Oxfam's shops have experienced their first drop in donations for eight years. Donations to its network of 714 shops were down by 12% so far this year. More than 80% of Oxfam's income from its shop come from selling donated goods
Oxfam attributes the fall in donations to the recession. "As families in the UK tighten their belts and buy less, they replace less and therefore have less to donate to charity shops", said a charity spokesperson. In addition, people are moving home less, and this has contributed to the drop in donations as fewer people are clearing out their house of unwanted possessions.
However, demand for donated goods remains high: the number of shoppers in Oxfam shops remains at the same level as in 2008. As a result, sales in shops are actually 5% higher than last year.

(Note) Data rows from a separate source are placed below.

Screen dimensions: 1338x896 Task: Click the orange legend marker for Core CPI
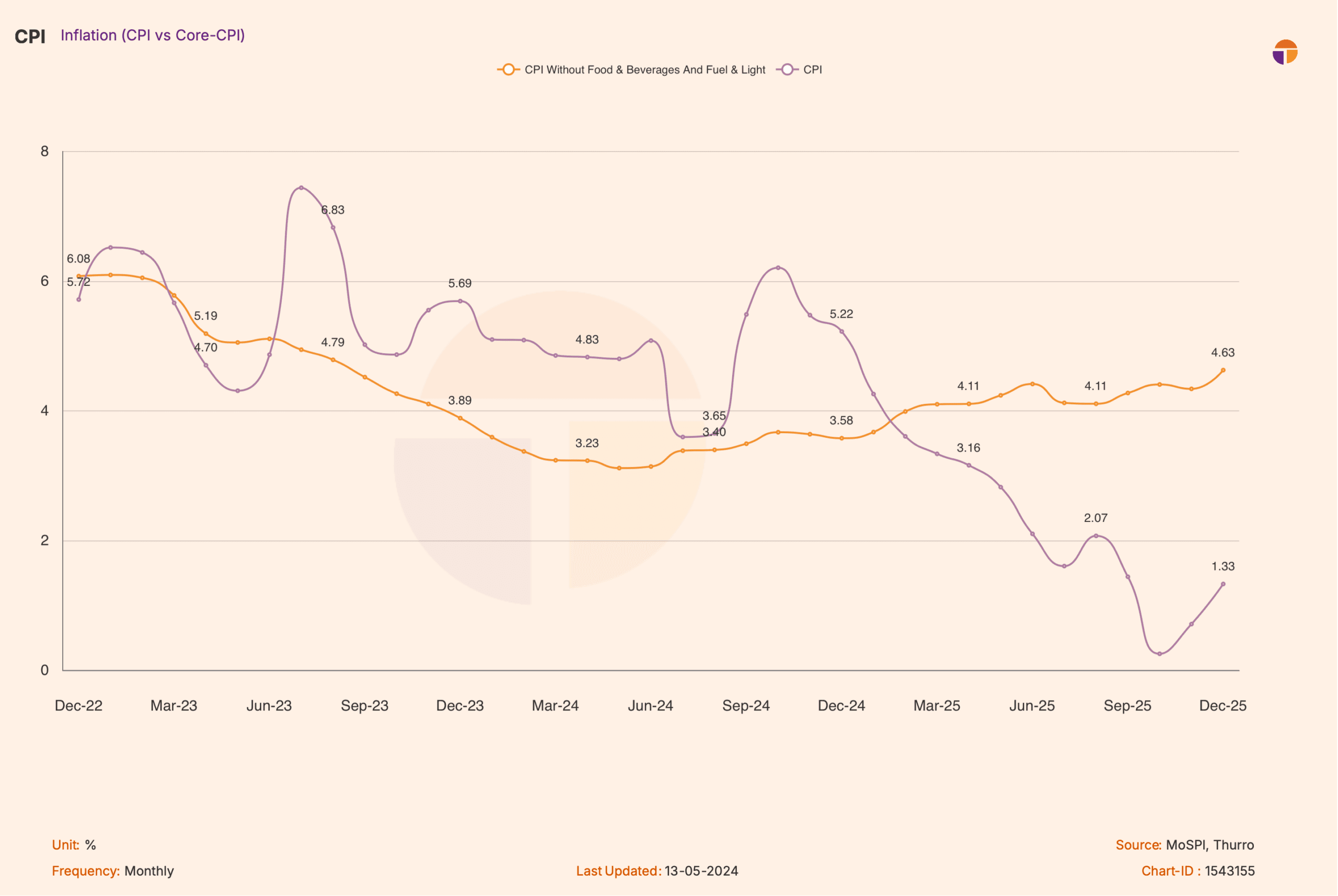(x=508, y=69)
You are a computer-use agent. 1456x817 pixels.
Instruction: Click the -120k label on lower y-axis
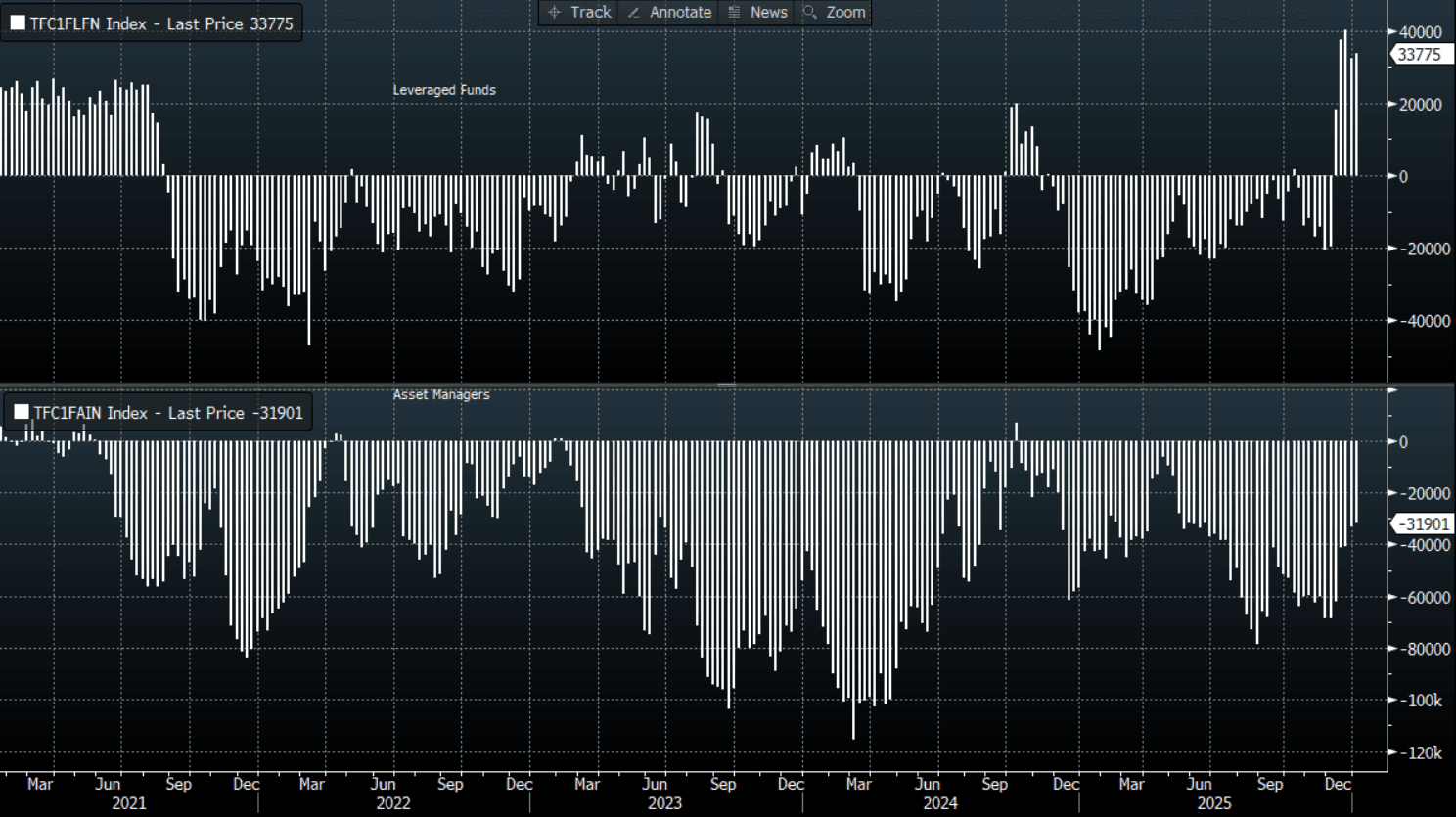pyautogui.click(x=1424, y=752)
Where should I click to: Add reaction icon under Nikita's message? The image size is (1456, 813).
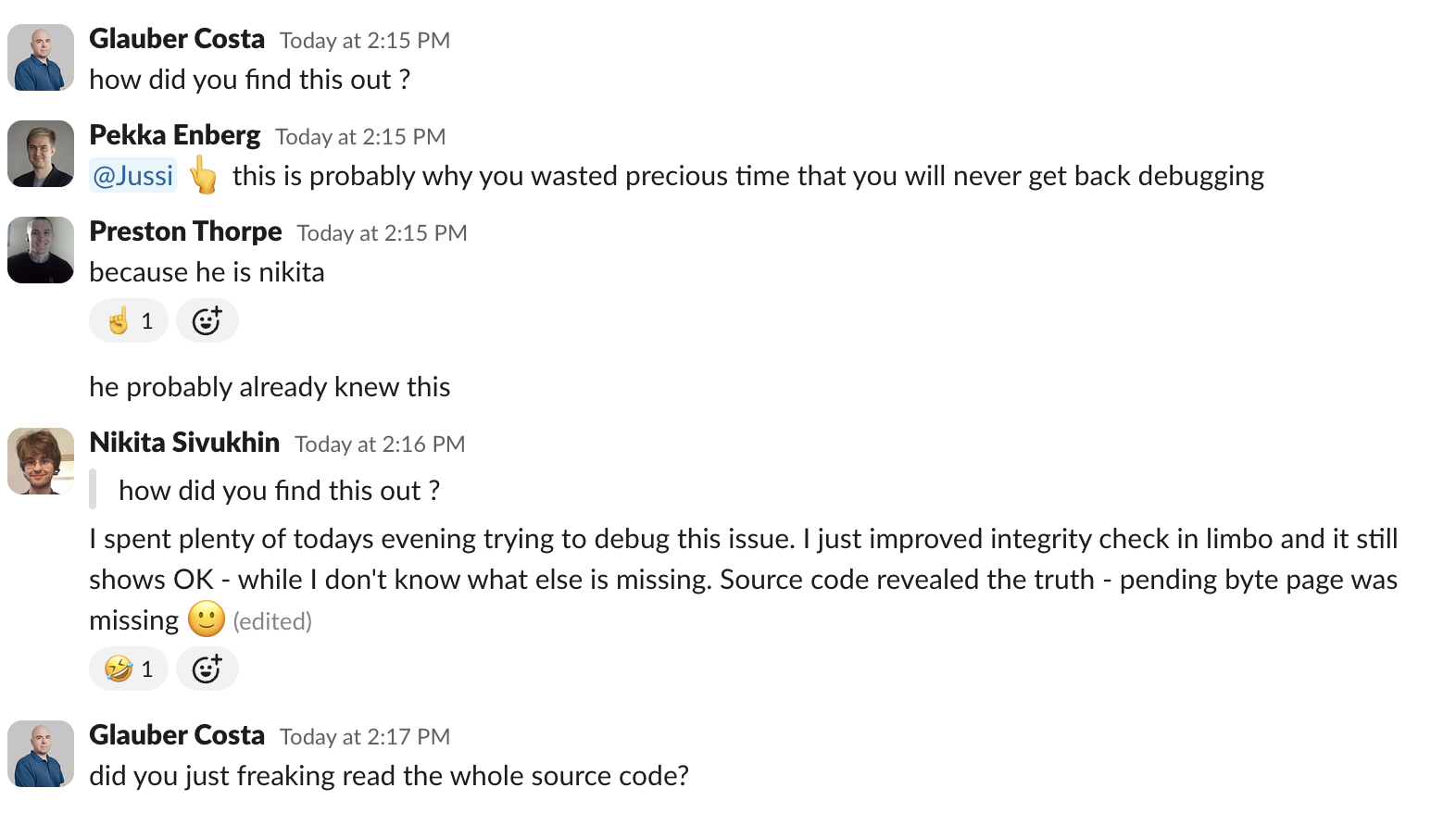(207, 669)
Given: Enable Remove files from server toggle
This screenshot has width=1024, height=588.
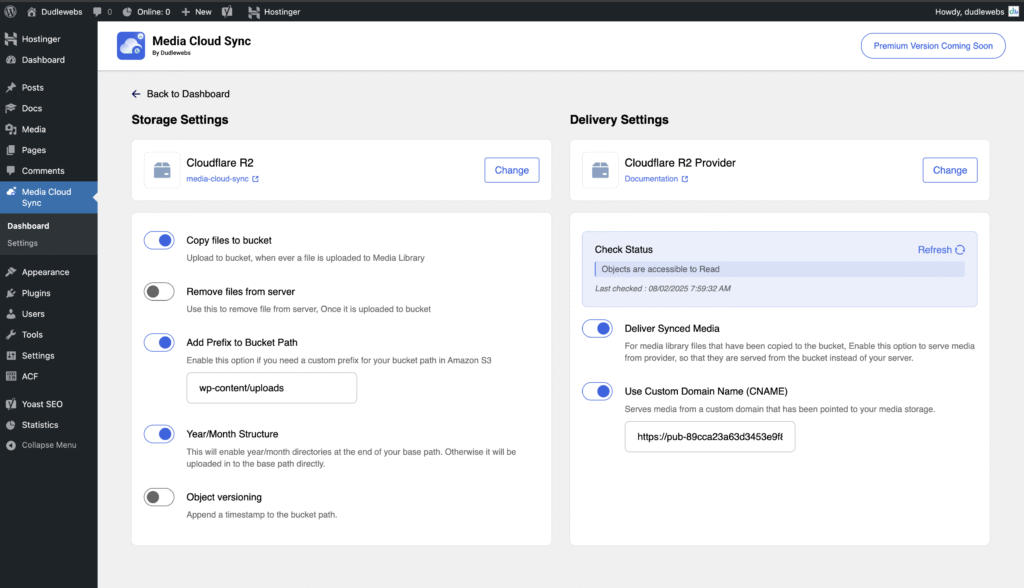Looking at the screenshot, I should (x=159, y=292).
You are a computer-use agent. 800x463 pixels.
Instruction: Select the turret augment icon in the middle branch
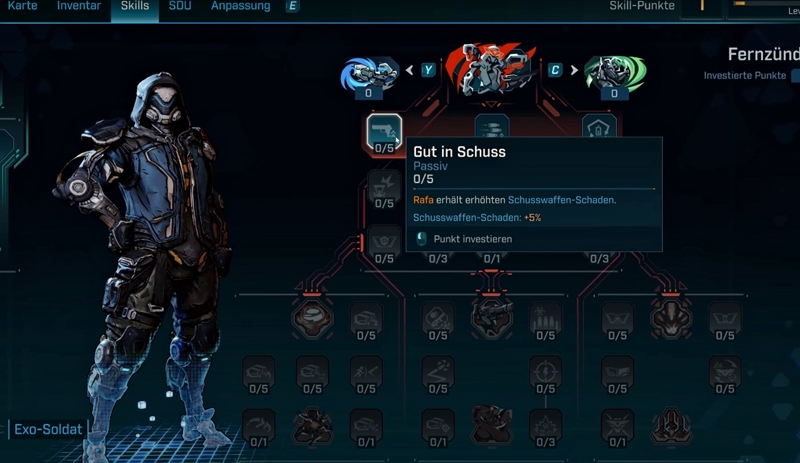click(491, 319)
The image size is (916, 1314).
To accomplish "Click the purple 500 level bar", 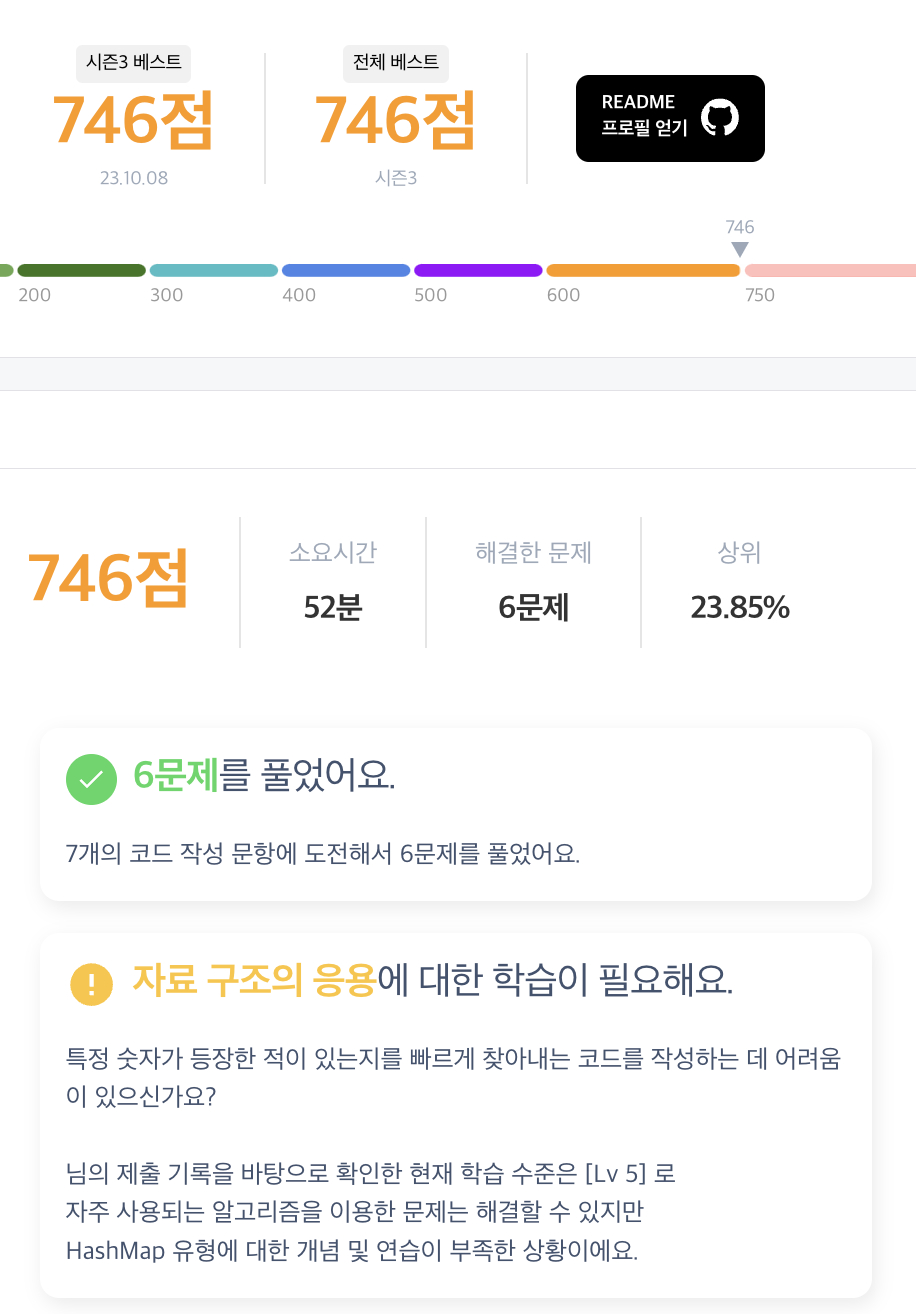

Oxfam say that this increase is due to a range of initiatives including partnering with Marks & Spencer (which brought in an extra £1.8 million in its first year), opening new fashion boutiques, asking volunteers to keep shops open for longer, and making best use of its unique recycling facility Wastesaver.
North Yorkshire, north London, Nottinghamshire, Devon and Cornwall have seen the greatest dip in donation items, whereas the West Midlands, Tyneside, Teesside and south Wales have been the least affected.
Oxfam is taking a bullish attitude to the opportunities open to some charities in the recession. For example, as businesses close down shops, so more properties become available in desirable areas at lower rents.
Nevertheless, Oxfam’s Director of Trading, David McCullough, appealed for more donated items. He said: "To continue helping as many people as we can, we desperately need to continue transforming donations of unwanted clothes, books and homewares into lifesaving funds for our work."